**Exercise:**
In the entries below, find the lines that contain the word "Vieja" and copy them.

**Exercise input:**
====

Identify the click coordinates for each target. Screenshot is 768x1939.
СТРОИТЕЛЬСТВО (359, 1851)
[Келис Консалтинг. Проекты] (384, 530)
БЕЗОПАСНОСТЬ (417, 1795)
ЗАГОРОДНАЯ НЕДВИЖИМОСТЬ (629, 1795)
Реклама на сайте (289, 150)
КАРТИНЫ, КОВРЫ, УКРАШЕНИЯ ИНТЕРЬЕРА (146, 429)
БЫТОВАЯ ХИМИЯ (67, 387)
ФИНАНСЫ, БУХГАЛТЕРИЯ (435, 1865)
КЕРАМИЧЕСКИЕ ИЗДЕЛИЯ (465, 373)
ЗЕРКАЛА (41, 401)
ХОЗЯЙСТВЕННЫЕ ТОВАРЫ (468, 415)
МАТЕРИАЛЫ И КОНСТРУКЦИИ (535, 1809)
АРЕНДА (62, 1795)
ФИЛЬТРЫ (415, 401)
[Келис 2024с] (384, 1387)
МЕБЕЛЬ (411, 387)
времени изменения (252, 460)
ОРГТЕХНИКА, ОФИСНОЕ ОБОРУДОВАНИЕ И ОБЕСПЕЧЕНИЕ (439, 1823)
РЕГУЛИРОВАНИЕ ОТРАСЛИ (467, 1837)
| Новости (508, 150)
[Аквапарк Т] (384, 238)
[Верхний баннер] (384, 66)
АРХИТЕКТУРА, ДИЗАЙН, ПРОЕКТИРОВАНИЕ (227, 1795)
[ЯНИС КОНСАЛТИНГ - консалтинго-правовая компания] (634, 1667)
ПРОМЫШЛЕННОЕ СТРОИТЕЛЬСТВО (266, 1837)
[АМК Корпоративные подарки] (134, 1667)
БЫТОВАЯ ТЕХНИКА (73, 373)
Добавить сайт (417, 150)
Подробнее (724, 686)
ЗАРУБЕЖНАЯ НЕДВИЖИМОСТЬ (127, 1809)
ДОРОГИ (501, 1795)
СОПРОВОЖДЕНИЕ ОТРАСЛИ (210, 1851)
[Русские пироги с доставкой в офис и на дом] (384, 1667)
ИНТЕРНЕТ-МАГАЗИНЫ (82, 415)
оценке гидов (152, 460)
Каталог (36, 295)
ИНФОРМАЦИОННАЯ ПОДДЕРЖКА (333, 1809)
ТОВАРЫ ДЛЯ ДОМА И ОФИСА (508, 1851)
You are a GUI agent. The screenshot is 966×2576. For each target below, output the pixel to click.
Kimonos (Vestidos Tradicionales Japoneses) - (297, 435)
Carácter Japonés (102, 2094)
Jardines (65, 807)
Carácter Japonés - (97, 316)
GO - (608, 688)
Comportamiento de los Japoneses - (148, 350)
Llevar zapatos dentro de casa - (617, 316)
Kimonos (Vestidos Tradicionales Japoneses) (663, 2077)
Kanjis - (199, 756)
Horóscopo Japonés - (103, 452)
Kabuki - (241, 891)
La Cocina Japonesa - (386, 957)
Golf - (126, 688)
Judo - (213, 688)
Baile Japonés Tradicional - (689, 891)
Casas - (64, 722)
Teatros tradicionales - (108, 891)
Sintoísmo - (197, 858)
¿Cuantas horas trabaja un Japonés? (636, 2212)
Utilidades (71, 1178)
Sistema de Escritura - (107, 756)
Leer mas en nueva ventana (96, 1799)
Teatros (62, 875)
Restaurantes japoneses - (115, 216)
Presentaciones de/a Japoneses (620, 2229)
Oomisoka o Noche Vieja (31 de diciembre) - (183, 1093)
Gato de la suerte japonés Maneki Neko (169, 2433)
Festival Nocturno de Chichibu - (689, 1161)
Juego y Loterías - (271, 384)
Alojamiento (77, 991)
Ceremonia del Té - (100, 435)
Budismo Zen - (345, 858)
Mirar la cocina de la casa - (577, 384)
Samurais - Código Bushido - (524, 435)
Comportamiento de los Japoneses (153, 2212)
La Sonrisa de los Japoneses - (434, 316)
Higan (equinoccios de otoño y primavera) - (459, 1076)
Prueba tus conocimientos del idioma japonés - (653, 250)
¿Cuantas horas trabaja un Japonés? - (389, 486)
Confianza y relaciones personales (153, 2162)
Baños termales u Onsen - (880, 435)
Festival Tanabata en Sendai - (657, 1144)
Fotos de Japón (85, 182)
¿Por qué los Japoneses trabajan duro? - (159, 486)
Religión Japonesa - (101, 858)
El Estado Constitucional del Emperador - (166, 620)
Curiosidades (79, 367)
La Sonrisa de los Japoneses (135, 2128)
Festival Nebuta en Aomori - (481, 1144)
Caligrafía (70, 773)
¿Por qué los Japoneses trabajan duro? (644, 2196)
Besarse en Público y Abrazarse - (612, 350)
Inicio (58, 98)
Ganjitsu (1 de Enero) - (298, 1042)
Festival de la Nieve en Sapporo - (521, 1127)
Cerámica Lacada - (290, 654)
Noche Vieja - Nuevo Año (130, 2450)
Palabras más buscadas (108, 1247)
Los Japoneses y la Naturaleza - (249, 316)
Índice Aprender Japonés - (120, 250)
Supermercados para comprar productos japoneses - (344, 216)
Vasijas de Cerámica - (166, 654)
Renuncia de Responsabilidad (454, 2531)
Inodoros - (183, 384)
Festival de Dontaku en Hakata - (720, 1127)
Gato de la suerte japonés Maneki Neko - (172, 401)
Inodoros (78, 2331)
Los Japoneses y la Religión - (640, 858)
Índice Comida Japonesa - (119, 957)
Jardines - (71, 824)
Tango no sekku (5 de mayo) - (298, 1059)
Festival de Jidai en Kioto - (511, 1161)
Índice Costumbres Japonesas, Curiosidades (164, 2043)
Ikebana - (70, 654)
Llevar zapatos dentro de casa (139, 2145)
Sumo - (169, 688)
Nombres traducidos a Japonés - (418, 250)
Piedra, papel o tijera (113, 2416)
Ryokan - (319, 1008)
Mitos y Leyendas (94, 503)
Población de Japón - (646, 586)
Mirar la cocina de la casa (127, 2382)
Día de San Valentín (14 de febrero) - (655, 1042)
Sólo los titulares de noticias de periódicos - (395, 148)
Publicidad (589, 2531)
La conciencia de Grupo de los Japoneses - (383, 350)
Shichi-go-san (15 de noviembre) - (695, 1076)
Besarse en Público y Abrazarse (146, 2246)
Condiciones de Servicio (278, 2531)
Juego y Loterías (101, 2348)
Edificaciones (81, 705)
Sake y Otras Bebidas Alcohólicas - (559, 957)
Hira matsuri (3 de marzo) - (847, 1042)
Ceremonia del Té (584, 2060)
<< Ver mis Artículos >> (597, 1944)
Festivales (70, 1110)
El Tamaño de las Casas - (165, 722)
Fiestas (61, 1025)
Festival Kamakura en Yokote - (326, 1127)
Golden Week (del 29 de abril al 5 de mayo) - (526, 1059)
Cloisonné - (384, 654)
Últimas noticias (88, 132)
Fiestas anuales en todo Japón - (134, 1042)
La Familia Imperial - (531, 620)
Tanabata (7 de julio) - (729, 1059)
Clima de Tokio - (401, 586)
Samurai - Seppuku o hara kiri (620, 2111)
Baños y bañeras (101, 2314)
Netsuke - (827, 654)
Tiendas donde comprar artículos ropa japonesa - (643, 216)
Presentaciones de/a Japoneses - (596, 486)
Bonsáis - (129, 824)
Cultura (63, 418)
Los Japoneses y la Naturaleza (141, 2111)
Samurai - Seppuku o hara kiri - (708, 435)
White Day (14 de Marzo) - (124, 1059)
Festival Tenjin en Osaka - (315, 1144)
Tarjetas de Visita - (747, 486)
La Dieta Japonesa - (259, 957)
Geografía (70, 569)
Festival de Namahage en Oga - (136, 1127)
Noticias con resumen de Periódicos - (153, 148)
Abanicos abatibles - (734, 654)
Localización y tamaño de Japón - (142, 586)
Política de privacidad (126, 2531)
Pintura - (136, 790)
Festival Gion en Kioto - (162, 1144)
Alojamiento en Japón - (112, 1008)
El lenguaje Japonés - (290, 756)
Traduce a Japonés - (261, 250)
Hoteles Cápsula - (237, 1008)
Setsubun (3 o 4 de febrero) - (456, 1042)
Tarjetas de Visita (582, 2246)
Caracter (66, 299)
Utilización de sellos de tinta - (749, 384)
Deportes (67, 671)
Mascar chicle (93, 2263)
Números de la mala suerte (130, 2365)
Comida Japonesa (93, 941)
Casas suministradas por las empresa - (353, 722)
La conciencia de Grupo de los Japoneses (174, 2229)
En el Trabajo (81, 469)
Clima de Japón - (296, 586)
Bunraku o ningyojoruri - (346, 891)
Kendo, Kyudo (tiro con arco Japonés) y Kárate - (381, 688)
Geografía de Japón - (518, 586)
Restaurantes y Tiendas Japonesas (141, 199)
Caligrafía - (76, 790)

====

**Completed task:**
Oomisoka o Noche Vieja (31 de diciembre) - (183, 1093)
Noche Vieja - Nuevo Año (130, 2450)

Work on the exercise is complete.